INFORMATION SUPPLIED Block Start

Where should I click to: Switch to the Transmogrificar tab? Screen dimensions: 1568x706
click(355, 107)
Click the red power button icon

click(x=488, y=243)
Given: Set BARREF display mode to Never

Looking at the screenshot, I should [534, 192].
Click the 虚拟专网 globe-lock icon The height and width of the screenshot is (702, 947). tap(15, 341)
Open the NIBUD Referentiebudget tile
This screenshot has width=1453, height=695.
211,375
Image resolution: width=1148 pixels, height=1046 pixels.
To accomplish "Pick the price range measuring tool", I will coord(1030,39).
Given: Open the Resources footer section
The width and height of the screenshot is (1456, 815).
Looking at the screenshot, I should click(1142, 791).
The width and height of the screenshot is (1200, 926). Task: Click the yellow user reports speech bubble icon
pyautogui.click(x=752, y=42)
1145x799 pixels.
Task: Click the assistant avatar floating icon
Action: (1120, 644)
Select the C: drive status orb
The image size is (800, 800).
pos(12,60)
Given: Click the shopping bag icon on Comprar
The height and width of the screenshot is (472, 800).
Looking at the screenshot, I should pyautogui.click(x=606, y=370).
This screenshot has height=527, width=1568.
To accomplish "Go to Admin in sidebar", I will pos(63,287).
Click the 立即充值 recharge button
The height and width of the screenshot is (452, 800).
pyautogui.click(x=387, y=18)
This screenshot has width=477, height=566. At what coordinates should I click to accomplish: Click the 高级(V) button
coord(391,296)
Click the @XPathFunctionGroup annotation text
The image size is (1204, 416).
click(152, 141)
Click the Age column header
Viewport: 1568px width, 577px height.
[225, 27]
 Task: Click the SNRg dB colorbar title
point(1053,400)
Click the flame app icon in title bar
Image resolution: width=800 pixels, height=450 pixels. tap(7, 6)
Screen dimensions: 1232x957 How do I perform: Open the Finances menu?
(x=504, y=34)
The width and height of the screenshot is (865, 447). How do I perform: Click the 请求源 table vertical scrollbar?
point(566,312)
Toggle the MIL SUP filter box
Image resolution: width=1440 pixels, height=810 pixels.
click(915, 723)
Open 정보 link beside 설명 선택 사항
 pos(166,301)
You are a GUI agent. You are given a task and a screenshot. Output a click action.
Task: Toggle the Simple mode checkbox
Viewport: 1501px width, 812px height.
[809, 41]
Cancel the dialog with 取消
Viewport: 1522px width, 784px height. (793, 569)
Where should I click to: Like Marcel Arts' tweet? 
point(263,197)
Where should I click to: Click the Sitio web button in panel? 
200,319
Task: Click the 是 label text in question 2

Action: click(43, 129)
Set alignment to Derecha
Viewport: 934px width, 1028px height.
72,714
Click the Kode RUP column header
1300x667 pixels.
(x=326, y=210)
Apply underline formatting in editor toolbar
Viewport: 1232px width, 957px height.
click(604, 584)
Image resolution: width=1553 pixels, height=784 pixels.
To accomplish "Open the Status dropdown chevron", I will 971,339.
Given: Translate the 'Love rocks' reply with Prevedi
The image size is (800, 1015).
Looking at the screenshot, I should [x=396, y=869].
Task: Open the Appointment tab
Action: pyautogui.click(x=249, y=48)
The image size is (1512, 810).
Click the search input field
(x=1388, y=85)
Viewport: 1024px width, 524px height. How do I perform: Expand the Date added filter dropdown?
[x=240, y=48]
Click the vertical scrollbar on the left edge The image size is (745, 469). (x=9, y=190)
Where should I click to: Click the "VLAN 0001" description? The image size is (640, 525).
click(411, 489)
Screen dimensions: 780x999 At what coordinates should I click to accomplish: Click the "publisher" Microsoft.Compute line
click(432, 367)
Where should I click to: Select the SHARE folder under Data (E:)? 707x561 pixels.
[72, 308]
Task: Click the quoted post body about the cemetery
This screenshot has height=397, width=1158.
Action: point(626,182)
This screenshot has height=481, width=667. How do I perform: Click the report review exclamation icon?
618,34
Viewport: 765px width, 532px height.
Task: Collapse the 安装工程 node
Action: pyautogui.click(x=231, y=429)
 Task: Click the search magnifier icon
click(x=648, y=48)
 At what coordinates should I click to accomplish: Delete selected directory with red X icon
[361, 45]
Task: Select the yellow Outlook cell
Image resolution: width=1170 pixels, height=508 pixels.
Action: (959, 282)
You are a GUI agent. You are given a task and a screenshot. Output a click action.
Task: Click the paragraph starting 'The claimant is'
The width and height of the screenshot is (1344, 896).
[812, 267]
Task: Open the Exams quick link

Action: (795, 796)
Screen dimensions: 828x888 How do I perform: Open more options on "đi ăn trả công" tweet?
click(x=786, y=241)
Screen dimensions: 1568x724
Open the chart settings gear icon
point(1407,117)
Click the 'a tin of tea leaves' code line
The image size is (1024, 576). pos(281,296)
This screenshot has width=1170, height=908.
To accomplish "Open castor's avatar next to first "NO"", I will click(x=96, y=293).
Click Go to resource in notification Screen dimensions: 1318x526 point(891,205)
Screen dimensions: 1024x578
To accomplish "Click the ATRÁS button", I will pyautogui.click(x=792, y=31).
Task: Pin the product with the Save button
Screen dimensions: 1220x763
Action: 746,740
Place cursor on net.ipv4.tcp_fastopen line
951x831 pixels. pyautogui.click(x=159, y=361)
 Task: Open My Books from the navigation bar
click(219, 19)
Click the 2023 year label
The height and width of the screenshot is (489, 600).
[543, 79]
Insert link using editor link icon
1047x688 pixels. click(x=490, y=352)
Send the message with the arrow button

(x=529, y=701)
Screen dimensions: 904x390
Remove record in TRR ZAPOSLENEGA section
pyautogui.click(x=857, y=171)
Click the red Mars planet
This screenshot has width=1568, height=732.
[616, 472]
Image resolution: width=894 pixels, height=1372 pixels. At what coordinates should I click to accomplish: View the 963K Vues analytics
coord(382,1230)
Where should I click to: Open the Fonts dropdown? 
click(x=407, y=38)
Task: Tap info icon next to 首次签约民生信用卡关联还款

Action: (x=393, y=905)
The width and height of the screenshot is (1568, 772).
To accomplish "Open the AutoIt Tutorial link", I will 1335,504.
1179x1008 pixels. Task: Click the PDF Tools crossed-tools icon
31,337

INFORMATION SUPPLIED Block End

TASK STATEMENT: Find the lines above holding the word "will" and show them.

REPLY TO THE EXERCISE:
To accomplish "Pick the price range measuring tool", I will coord(1030,39).
To accomplish "Go to Admin in sidebar", I will pos(63,287).
To accomplish "Open the Status dropdown chevron", I will 971,339.
To accomplish "Open castor's avatar next to first "NO"", I will click(x=96, y=293).
To accomplish "Click the ATRÁS button", I will pyautogui.click(x=792, y=31).
To accomplish "Open the AutoIt Tutorial link", I will 1335,504.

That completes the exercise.